The Dáil on Tuesday evening voted confidence in Minister for Housing Darragh O’Brien by 86 votes to 63, with the support of a number of Independent TDs. There was one abstention by Independent TD Marion Harkin.
Taoiseach Micheál Martin moved the motion of confidence following the tabling of a motion of no confidence in the Minister by People Before Profit and Solidarity. Insisting that Mr O’Brien’s plans “are already making a difference”, he said the Minister had taken office at a very difficult time and was dealing with the housing issue “with great dedication and commitment”.
“He has substantially changed the direction of housing policy, introducing a new era of building social and affordable homes.”
During a rancorous and raucous debate Mr Martin said the Minister had been “directly and personally targeted by the Opposition and their online trolls”.
He claimed the Opposition “trots out its rehearsed anger most” on housing, and displays “breathtaking arrogance”. Mr Martin said that in housing objections to planning were a major factor, and he accused Sinn Féin of “industrial scale opposition”.

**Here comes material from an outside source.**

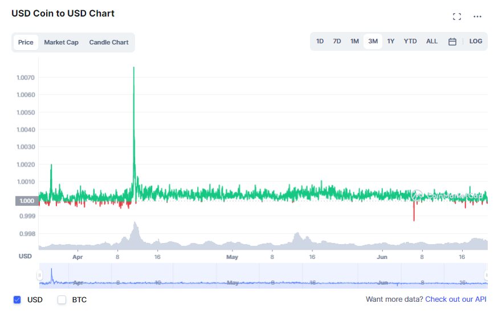
Task: Follow the Check out our API link
Action: click(x=456, y=299)
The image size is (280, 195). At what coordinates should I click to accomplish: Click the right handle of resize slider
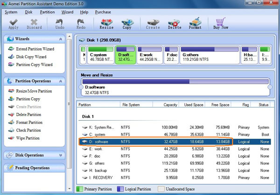click(x=269, y=87)
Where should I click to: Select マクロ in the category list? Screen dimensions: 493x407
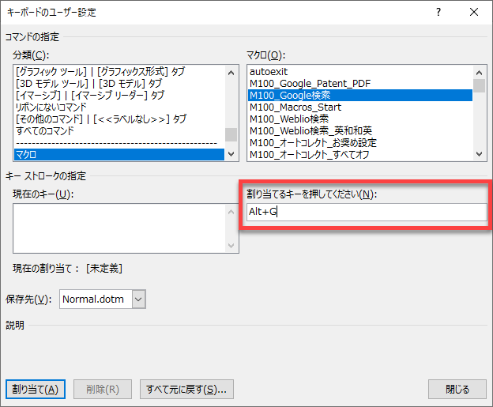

Green Party leader Eamon Ryan said Mr O’Brien had taken the correct “broad approach” despite rising interest rates and global inflation. He pointed to the land-use tax as the “right republican thing to do” and the cost-rental model offered “real hope” for young people. He said Mr O’Brien was determined to expand it, and the Government had agreed to the reform of the planning system, which was “essential”.
Sinn Féin Cavan-Monaghan TD Matt Carthy described Mr O’Brien as the Harry Kane of Irish politics, “missing targets and missing them widely”. But the Minister had an advantage over the England soccer captain “because he simply moves the goalposts by setting new targets that he knows go nowhere near the level of output that’s required”.
People Before Profit TD Richard Boyd Barrett said their no confidence motion was not about Mr O’Brien personally or about cynicism. He said it was a desperate attempt to force the Government to acknowledge that its housing policy was an “absolute catastrophe”.
Mr O’Brien, who spoke last in the debate, said he was acutely aware of the challenge in tackling the housing crisis. He said everyone had a responsibility to resolve the issue, “not to capitalise on it, not to manipulate it, not to sow division, not to block, delay, use any tactic”.
Sinn Féin leader Mary Lou McDonald accused the Minister of turning to denial, and almost three years after the last election, when the Taoiseach sang from the rooftops that the crisis would be fixed, things were worse. She claimed Mr O’Brien was out of his depth and put vested interests first and was just the latest in a long line of Fianna Fáil and Fine Gael housing ministers who believe the market will sort the housing crisis.
Ms McDonald said the two parties had over a decade to solve housing but they have only made it worse.
Tánaiste Leo Varadkar said that a left-wing government would cause misery in an ideological experiment. He wanted to turn the corner on housing and said “I know the Government needs to do much more on housing in the next two years”.
He described Mr O’Brien as a “tireless worker” and a “good man, a man who cares”.
Labour’s Ged Nash said “I have more faith in Santa Claus than I do in this Government to solve the housing crisis”.